Denny Lee

Ramblings of a data dork: from BI and Big Data to Travel and Food

Installing Hadoop on OSX Lion (10.7)

For starters, this isn’t a production setup, this is just so that I can do some quick Hadoop demos on my Macbook Air (2011).  In this case, my configuration is OSX Lion, 4GB RAM, and 256GB SSD.   As well, a serious shout out to the authors below whom I had referenced to create this post.

References:

In fact, originally I was just going to provide links to their blog posts but ran into some hiccups along the way.  To make it easier to read, I’m going to call out all the steps (hopefully!)

 

Install the OSX Lion Prerequisites

Ensure that you have installed – as of this post -

  • XCode 4.3.2
  • Java Developer for 10.7

You can find both updates at https://developer.apple.com/downloads/index.action

Make sure to update XCode (Preferences > Downloads) so that the Command Line Tools are also installed (requirement for HomeBrew)

 

Install Homebrew

If you are not familiar with Homebrew, you are definitely missing the package manager for OSX (it’s their tag line, but it’s also very true).  Homebrew will install packages into their own folders and use symlinks back to the /usr/local folder.  This will allow for much easier removal and isolation of UNIX packages – such as Hadoop.  As well, Homebrew will not require you to use sudo to perform a brew install.

 

Install Homebrew by going to the Homebrew installation link and running the provided ruby script.  In this case, please go to the link so that way if they change it, these instructions are more or less still up to date.

 

After installing Homebrew, from the Terminal.app, ensure you run the following:

  • brew doctor – This validates that the installation is okay.  Sometimes it will catch errors (e.g. XCode command line paths are not as expected)
  • brew update – To ensure that the latest Formulas are available and installed in the /usr/local/Library/Formula folder.  Formulas are Ruby scripts that define the installation of a package, you can find the list in the folder or online at Homebrew Library Formula; to make your own, check out the Formula Cookbook.

 

Installing Hadoop 1.0.1

If all is well, the only thing you have to type into the Terminal.app to install Hadoop is to run:

brew install hadoop

 

 

Error: Cannot allocate memory – connect(2)

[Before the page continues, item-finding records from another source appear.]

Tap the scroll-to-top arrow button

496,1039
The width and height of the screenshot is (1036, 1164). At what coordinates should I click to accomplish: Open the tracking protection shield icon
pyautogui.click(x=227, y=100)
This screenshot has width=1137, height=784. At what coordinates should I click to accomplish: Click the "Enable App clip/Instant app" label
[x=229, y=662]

Yet, one of the reasons I’m writing this post is because I ran into the following error (hopefully you don’t):

Error: Cannot allocate memory – connect (2)

 

01 - cannot allocate memory

 

Looking at the above URL, the http://www.apache.org/dyn/closer.cgi?path=hadoop/core/hadoop-1.0.1/hadoop-1.0.1.tar.gz, it points to the page:

 

02 - view url

 

i.e. its in fact a redirection error not a memory allocation error.

To fix it immediately, you will need to update the Hadoop Formula locally which can be found in the /usr/local/Library/Formulas/hadoop.rb.  Update the link so it points to the mirror site instead of this path.

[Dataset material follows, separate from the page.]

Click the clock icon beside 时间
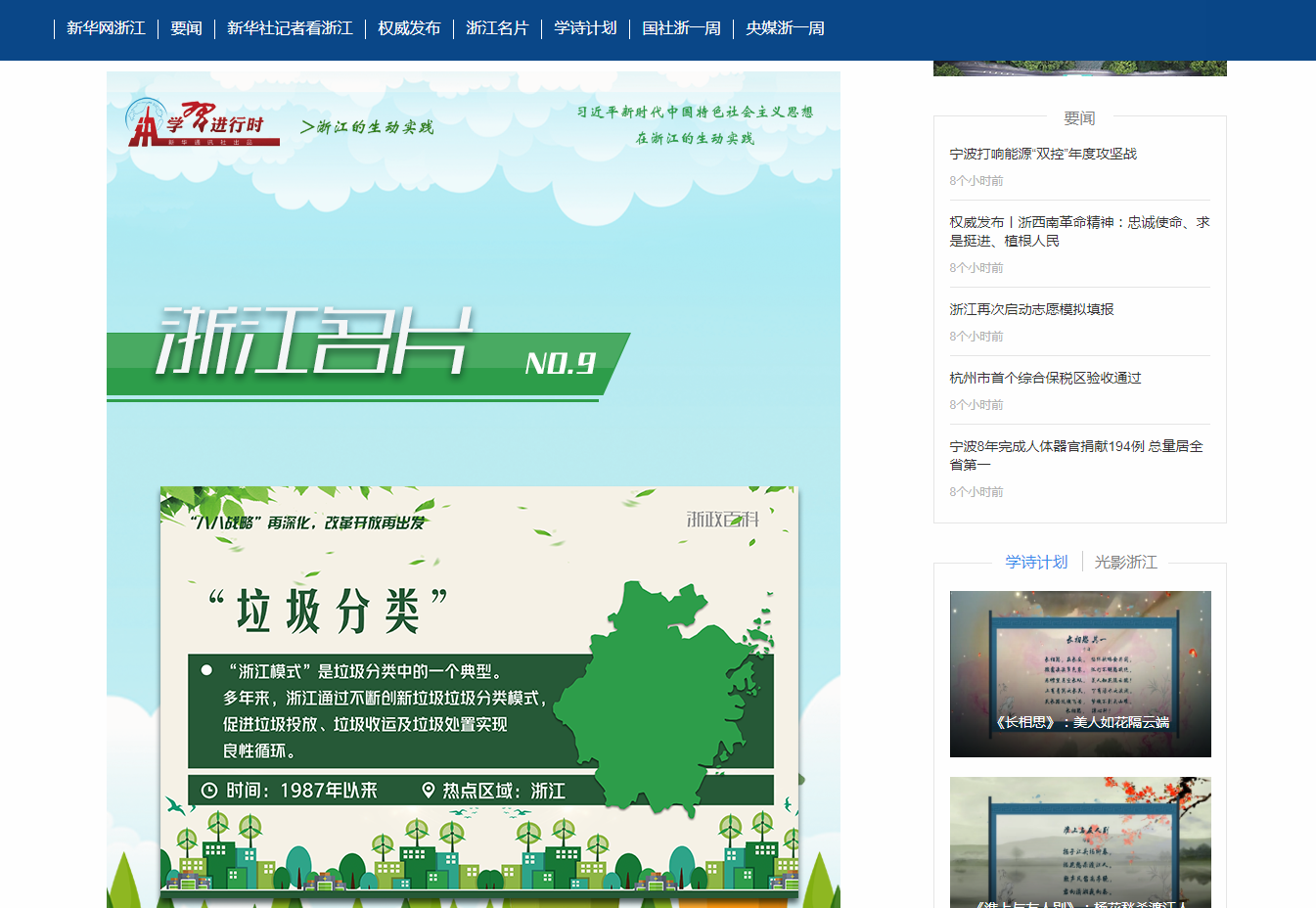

#url ‘http://www.apache.org/dyn/closer.cgi?path=hadoop/core/hadoop-1.0.1/hadoop-1.0.1.tar.gz’
url ‘http://apache.mirrorcatalogs.com/hadoop/core/hadoop-1.0.1/hadoop-1.0.1.tar.gz’

 

03 - updated hadooprb

 

Once you update the hadoop.rb file, you can then go back and re-run

brew install hadoop

and the installation will proceed.

04 - fixed download link

 

 

Configure Hadoop

Now you will need to update the Hadoop configuration files to get everything up and running.  The Hadoop configuration files can all be found in the /usr/local/Cellar/hadoop/1.0.1/libexec/conf folder.  The files to be updated are:

  • hadoop-env.sh: These are the Hadoop environment variables, a quick change is suggested to suppress an error message.
  • core-site.xml
  • hdfs-site.xml
  • mapred-site.xml

And thanks to @arbovm for his details at: Flume and Hadoop on OS X.

 

hadoop-env.sh

Suppress the “Unable to load realm info from SCDynamicStore” error.  As noted in https://issues.apache.org/jira/browse/HADOOP-7489, for a single box deployment, update the text to include the line below.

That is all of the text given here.